**Estratto del testo**
Qui lascio due algoritmi diagnostici che potrebbero tornare utili:
Essenzialmente se il paziente è instabile l’ecografia fa da padrone per rapidità d’esecuzione, in particolare se transesofagea e se questa è anormale, è necessario un monitoraggio stretto del paziente durante la degenza.
Se invece il paziente è emodinamicamente stabile, ECG, RX torace, e Troponina, devono essere considerati i primi step da effettuare, associandoli ai rilievi ecocardiografici, anche qui meglio se transesofagei. Bisognerebbe continuare a monitorare il paziente tramite elementi clinici e strumentali nei giorni degenza, e sarà possibile dimettere il paziente solo a normalizzazione dei livelli dei biomarkers e delle alterazioni elettrocardiografiche che comunque dovrebbero verificarsi gradualmente dopo le 48-72h di osservazione [4][5][6].
Terapia
Il trattamento di un paziente con sospetta contusione miocardica rimane di supporto, è necessaria una terapia antiaritmica nel caso in cui si presentino aritmie, mentre ne è sconsigliata la profilassi, così come è necessaria la prevenzione di tutte le alterazioni elettrolitiche o metaboliche che aumentano l’irritabilità miocardica (acidosi metabolica, disordini elettrolitici…). Migliorare il quadro respiratorio del paziente con una ventilazione assistita può anche essere utile nel ridurre la pressione transtoracica che agisce direttamente sulle pareti miocardiche. In presenza di shock, riempimento volemico seguiti da vasopressori ed inotropi rappresentano come al solito i principali step da seguire [7].

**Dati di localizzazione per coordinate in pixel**
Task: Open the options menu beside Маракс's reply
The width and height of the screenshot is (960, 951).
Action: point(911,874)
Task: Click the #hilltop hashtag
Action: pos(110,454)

**Compiti da svolgere**
1. Nell'estratto sulla contusione miocardica, quali sono i passi principali da seguire in caso di shock?
2. Prosegui l'estratto sulla contusione miocardica partendo dopo la sua ultima frase.

**Risposte per compito**
1. Il riempimento volemico, seguito da vasopressori e inotropi.

2.
Ma… C.D.?
Dal suo cavo pleurico abbiamo drenato circa 2 litri di sangue, si è mantenuta sempre emodinamicamente stabile, il giorno dopo è stata trasferita in Terapia Intensiva dove ha eseguito alcuni cicli di NIV a bassi volumi e bassa PEEP per il riassorbimento delle contusioni polmonari ed allo stesso tempo evitare che si espandesse una piccola falda di PNX, rimasta qualche giorno e, poi, completamente riassorbita.
Come nei precedenti studi qui riportati, anche la Troponina di C.D. ha avuto un picco dopo 48 ore fino a circa 18000, per poi diminuire nei giorni successivi, così come sono scomparse le alterazioni elettrocardiografiche ed anche l’ipocinesia che avevamo notato al primo ecocardiogramma.
Alla fine è andata bene a C.D., anche grazie ad un Primario appassionato da anni di trauma, e ad uno specializzando al II anno di MEU forse anche un po’ troppo sfacciato nel tentativo di drenare il suo primo emotorace in urgenza…
Bibliografia
[1] S. Shah, S. Huda, and V. Raj, ‘Blunt Chest Wall Trauma and Troponin Elevation: Is It a Cardiac Contusion or a Myocardial Infarction?’, Am J Med, vol. 134, no. 2, pp. e113–e114, Feb. 2021, doi: 10.1016/j.amjmed.2020.06.049.
[2] M. S. Link, ‘Pathophysiology, Prevention, and Treatment of Commotio Cordis’, Curr Cardiol Rep, vol. 16, no. 6, p. 495, Jun. 2014, doi: 10.1007/s11886-014-0495-2.
[3] G. Duclos, U. Scemama, M. Leone, and L. Zieleskiewicz, ‘Concordance of longitudinal strain and MRI in a case of myocardial contusion in a patient with normal conventional 2D echocardiography’, Intensive Care Med, vol. 44, no. 11, pp. 1949–1950, Nov. 2018, doi: 10.1007/s00134-018-5235-4.
[4] P. L. Gautam, ‘Evaluation of Myocardial Injury using Standard Diagnostic Tools and Tissue Doppler Imaging in Blunt Trauma Chest’, JOURNAL OF CLINICAL AND DIAGNOSTIC RESEARCH, 2017, doi: 10.7860/JCDR/2017/22746.10069.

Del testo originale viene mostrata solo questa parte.